## Exercise prompt
What is needed is an exact transcription of every record, minus the pictures.

Records excerpted from a collection:
━━━━━━
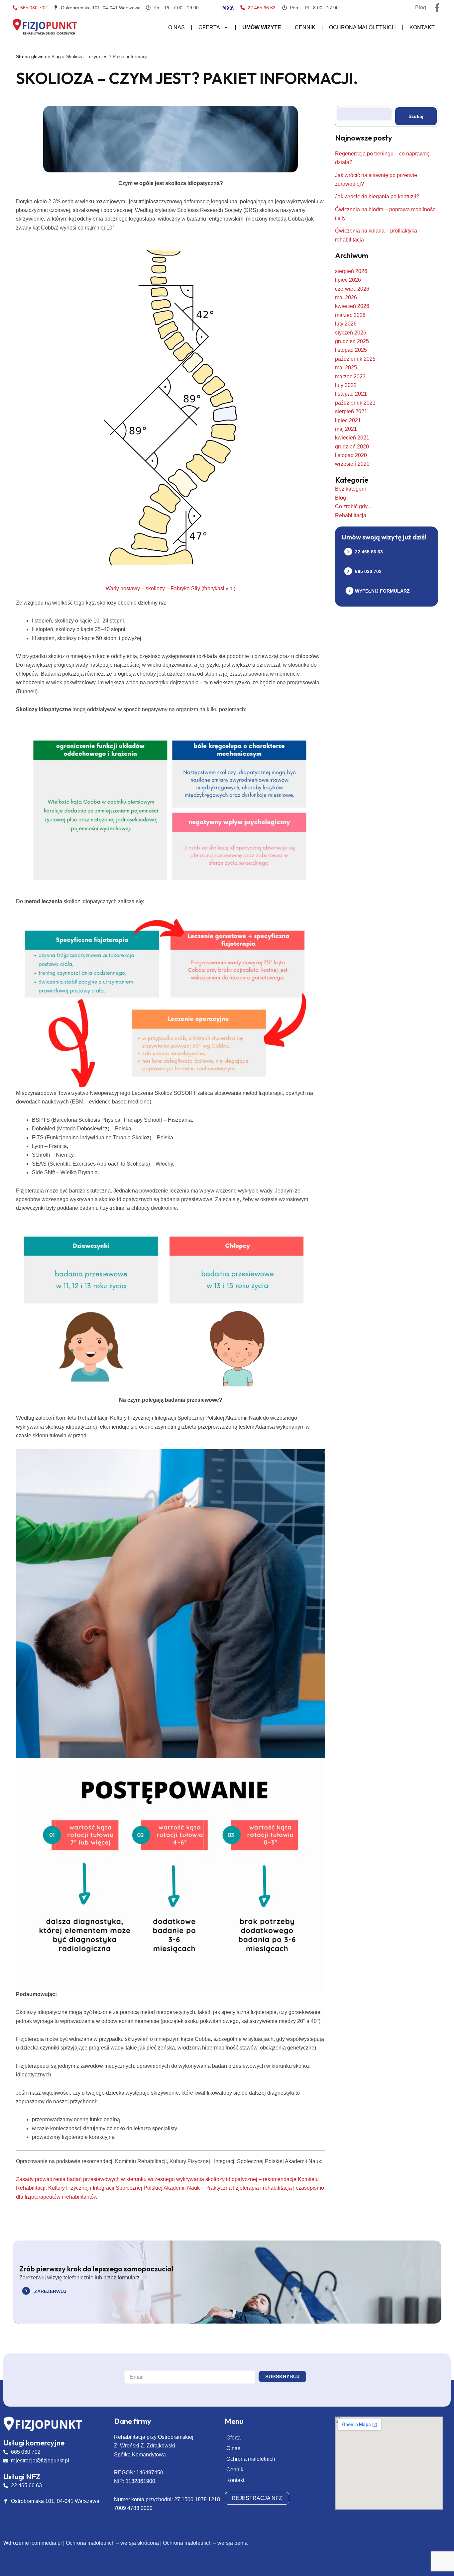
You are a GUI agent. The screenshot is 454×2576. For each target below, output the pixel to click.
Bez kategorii (350, 489)
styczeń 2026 (350, 332)
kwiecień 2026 (352, 306)
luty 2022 (346, 385)
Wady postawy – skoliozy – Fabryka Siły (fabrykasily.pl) (170, 588)
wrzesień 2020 (352, 464)
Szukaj (415, 116)
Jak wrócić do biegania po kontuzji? (377, 196)
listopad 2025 (351, 350)
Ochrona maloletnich (362, 27)
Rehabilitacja (350, 515)
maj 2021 (346, 429)
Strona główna (31, 56)
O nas (176, 27)
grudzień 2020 (352, 446)
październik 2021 (355, 403)
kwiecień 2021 (352, 437)
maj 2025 (346, 367)
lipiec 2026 (348, 280)
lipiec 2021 (348, 420)
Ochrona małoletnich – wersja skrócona (112, 2543)
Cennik (305, 27)
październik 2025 (355, 359)
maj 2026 (346, 297)
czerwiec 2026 (352, 289)
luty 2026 (346, 324)
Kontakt (422, 27)
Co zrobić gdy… (354, 506)
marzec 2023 (350, 376)
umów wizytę (261, 27)
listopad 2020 (351, 455)
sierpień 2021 (351, 411)
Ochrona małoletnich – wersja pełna (205, 2543)
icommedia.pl (46, 2543)
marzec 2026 (350, 315)
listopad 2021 (351, 394)
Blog (56, 56)
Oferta (209, 27)
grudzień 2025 (352, 341)
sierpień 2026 (351, 271)
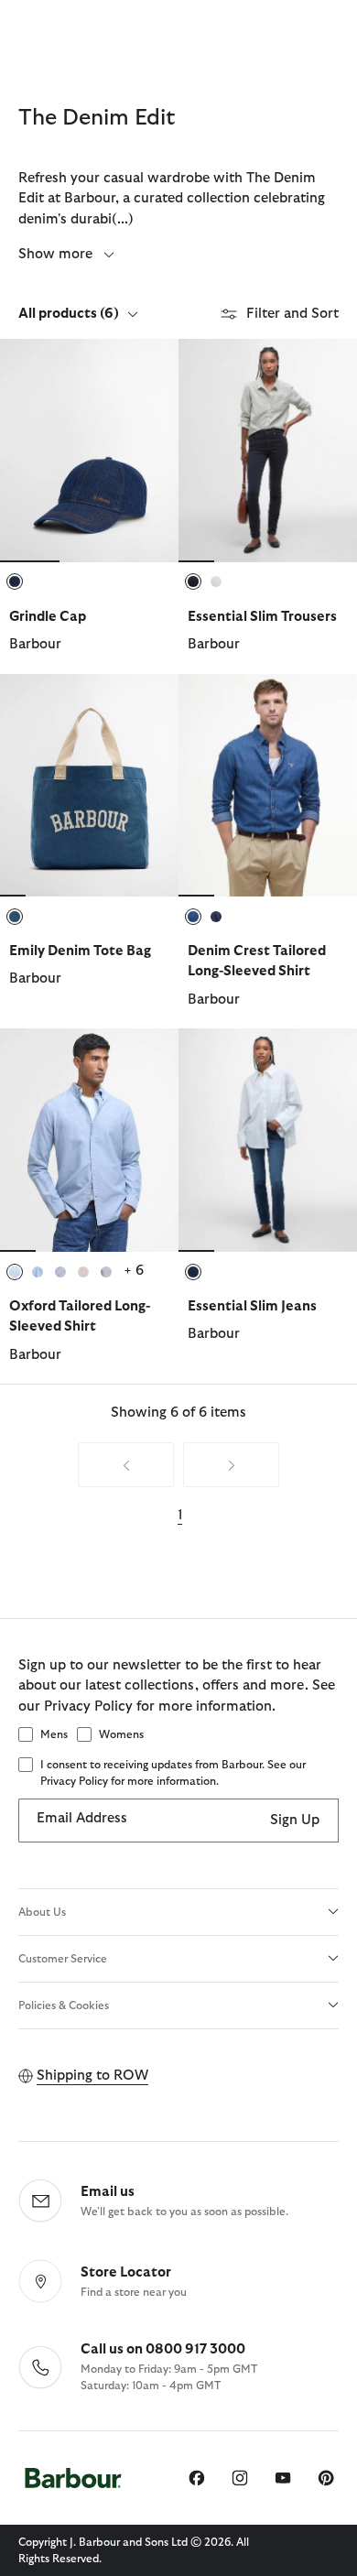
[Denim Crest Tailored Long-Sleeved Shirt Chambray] (267, 785)
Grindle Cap (47, 617)
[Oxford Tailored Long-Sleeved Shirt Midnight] (89, 1140)
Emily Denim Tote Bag (80, 951)
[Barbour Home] (73, 2478)
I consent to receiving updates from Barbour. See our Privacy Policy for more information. (173, 1773)
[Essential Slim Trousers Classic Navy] (267, 450)
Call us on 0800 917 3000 (163, 2349)
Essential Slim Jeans (252, 1306)
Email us (108, 2192)
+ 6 (134, 1270)
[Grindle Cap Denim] (89, 450)
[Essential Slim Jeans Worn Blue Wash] (267, 1140)
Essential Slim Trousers (262, 617)
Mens (54, 1734)
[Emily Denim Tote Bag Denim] (89, 785)
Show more (57, 254)
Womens (121, 1734)
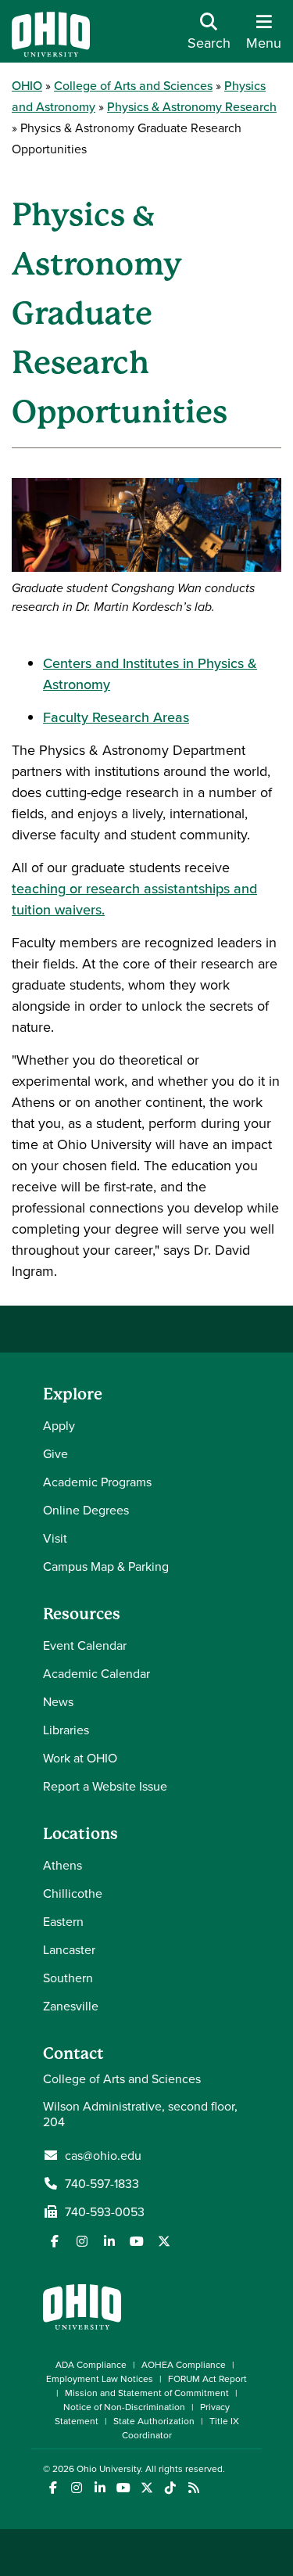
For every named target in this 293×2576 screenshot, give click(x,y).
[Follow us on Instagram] (82, 2241)
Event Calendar (85, 1645)
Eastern (63, 1921)
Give (55, 1453)
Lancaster (69, 1949)
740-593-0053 (105, 2211)
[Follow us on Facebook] (54, 2241)
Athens (62, 1865)
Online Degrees (86, 1509)
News (58, 1701)
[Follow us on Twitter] (164, 2241)
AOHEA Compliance (183, 2364)
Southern (68, 1977)
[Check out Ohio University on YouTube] (123, 2488)
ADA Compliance (91, 2364)
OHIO (27, 85)
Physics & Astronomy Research (192, 106)
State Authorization (154, 2420)
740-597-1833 (102, 2183)
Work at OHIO (80, 1757)
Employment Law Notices (99, 2378)
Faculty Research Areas (116, 717)
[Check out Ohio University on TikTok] (170, 2488)
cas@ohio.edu (103, 2155)
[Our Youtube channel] (136, 2241)
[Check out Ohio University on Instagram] (76, 2488)
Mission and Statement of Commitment (147, 2392)
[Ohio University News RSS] (193, 2488)
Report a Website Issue (105, 1786)
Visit (55, 1538)
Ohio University (109, 2468)
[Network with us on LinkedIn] (109, 2241)
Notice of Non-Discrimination (124, 2406)
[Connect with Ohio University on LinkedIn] (99, 2488)
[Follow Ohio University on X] (146, 2488)
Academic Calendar (96, 1673)
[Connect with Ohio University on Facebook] (53, 2488)
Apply (59, 1425)
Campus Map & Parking (106, 1566)
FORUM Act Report (207, 2378)
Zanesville (70, 2005)
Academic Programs (97, 1481)
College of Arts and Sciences (133, 85)
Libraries (66, 1729)
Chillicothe (72, 1893)
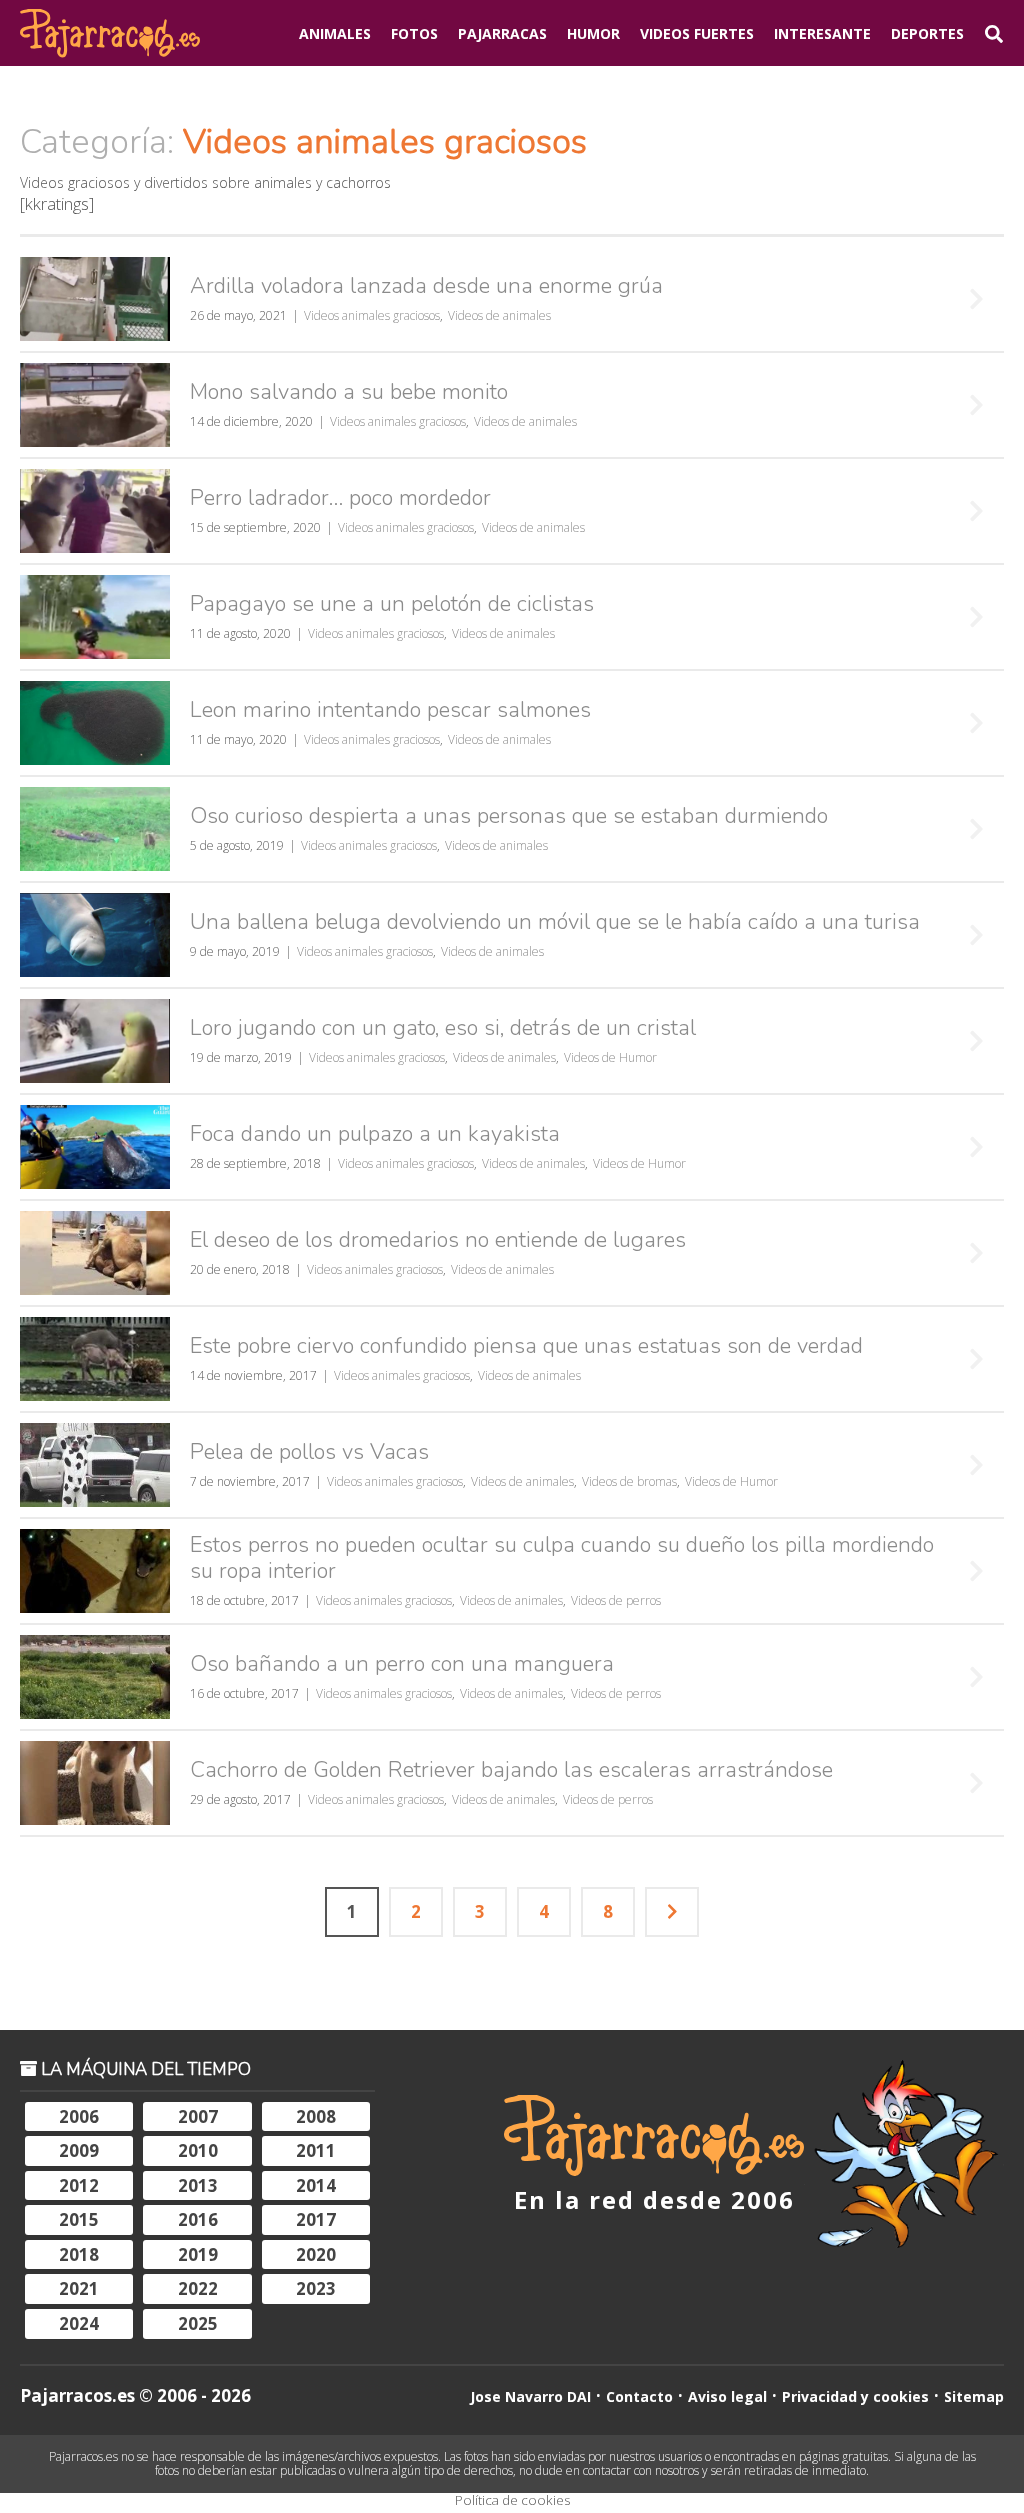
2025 (198, 2323)
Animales (335, 33)
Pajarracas (502, 33)
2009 (79, 2150)
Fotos (414, 33)
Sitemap (974, 2396)
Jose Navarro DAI (530, 2396)
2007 (198, 2116)
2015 (79, 2219)
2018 (79, 2254)
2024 (79, 2323)
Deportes (927, 33)
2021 (79, 2288)
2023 (316, 2288)
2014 (316, 2185)
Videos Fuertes (697, 33)
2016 (198, 2219)
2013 (198, 2185)
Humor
━━━━━━
## Solution to the exercise
You are a GUI agent. The screenshot is 454×2576. For each target below, output the pixel to click.
Bez kategorii (350, 489)
styczeń 2026 (350, 332)
kwiecień 2026 (352, 306)
luty 2022 (346, 385)
Wady postawy – skoliozy – Fabryka Siły (fabrykasily.pl) (170, 588)
wrzesień 2020 (352, 464)
Szukaj (415, 116)
Jak wrócić do biegania po kontuzji? (377, 196)
listopad 2025 (351, 350)
Ochrona maloletnich (362, 27)
Rehabilitacja (350, 515)
maj 2021 (346, 429)
Strona główna (31, 56)
O nas (176, 27)
grudzień 2020 (352, 446)
październik 2021 (355, 403)
kwiecień 2021 (352, 437)
maj 2025 (346, 367)
lipiec 2026 (348, 280)
lipiec 2021 (348, 420)
Ochrona małoletnich – wersja skrócona (112, 2543)
Cennik (305, 27)
październik 2025 (355, 359)
maj 2026 (346, 297)
czerwiec 2026 (352, 289)
luty 2026 (346, 324)
Kontakt (422, 27)
Co zrobić gdy… (354, 506)
marzec 2023 (350, 376)
umów wizytę (261, 27)
listopad 2020 (351, 455)
sierpień 2021 (351, 411)
Ochrona małoletnich – wersja pełna (205, 2543)
icommedia.pl (46, 2543)
marzec 2026 (350, 315)
listopad 2021 (351, 394)
Blog (56, 56)
Oferta (209, 27)
grudzień 2025 (352, 341)
sierpień 2026 (351, 271)
[Denim Crest Tailored Long-Sleeved Shirt Chambray] (267, 785)
Grindle Cap (47, 617)
[Oxford Tailored Long-Sleeved Shirt Midnight] (89, 1140)
Emily Denim Tote Bag (80, 951)
[Barbour Home] (73, 2478)
I consent to receiving updates from Barbour. See our Privacy Policy for more information. (173, 1773)
[Essential Slim Trousers Classic Navy] (267, 450)
Call us on 0800 917 3000 (163, 2349)
Essential Slim Jeans (252, 1306)
Email us (108, 2192)
+ 6 (134, 1270)
[Grindle Cap Denim] (89, 450)
[Essential Slim Jeans Worn Blue Wash] (267, 1140)
Essential Slim Trousers (262, 617)
Mens (54, 1734)
[Emily Denim Tote Bag Denim] (89, 785)
Show more (57, 254)
Womens (121, 1734)
For every named target in this 293×2576 screenshot, give click(x,y).
[Follow us on Instagram] (82, 2241)
Event Calendar (85, 1645)
Eastern (63, 1921)
Give (55, 1453)
Lancaster (69, 1949)
740-593-0053 (105, 2211)
[Follow us on Facebook] (54, 2241)
Athens (62, 1865)
Online Degrees (86, 1509)
News (58, 1701)
[Follow us on Twitter] (164, 2241)
AOHEA Compliance (183, 2364)
Southern (68, 1977)
[Check out Ohio University on YouTube] (123, 2488)
ADA Compliance (91, 2364)
OHIO (27, 85)
Physics & Astronomy Research (192, 106)
State Authorization (154, 2420)
740-597-1833 (102, 2183)
Work at OHIO (80, 1757)
Employment Law Notices (99, 2378)
Faculty Research Areas (116, 717)
[Check out Ohio University on TikTok] (170, 2488)
cas@ohio.edu (103, 2155)
[Our Youtube channel] (136, 2241)
[Check out Ohio University on Instagram] (76, 2488)
Mission and Statement of Commitment (147, 2392)
[Ohio University News RSS] (193, 2488)
Report a Website Issue (105, 1786)
Visit (55, 1538)
Ohio University (109, 2468)
[Network with us on LinkedIn] (109, 2241)
Notice of Non-Discrimination (124, 2406)
[Connect with Ohio University on LinkedIn] (99, 2488)
[Follow Ohio University on X] (146, 2488)
Academic Calendar (96, 1673)
[Connect with Ohio University on Facebook] (53, 2488)
Apply (59, 1425)
Campus Map & Parking (106, 1566)
FORUM Act Report (207, 2378)
Zanesville (70, 2005)
Academic Programs (97, 1481)
College of Arts and Sciences (133, 85)
Libraries (66, 1729)
Chillicothe (72, 1893)
2025 (198, 2323)
Animales (335, 33)
Pajarracas (502, 33)
2009 (79, 2150)
Fotos (414, 33)
Sitemap (974, 2396)
Jose Navarro DAI (530, 2396)
2007 (198, 2116)
2015 (79, 2219)
2018 (79, 2254)
2024 (79, 2323)
Deportes (927, 33)
2021 (79, 2288)
2023 (316, 2288)
2014 (316, 2185)
Videos Fuertes (697, 33)
2016 (198, 2219)
2013 (198, 2185)
Humor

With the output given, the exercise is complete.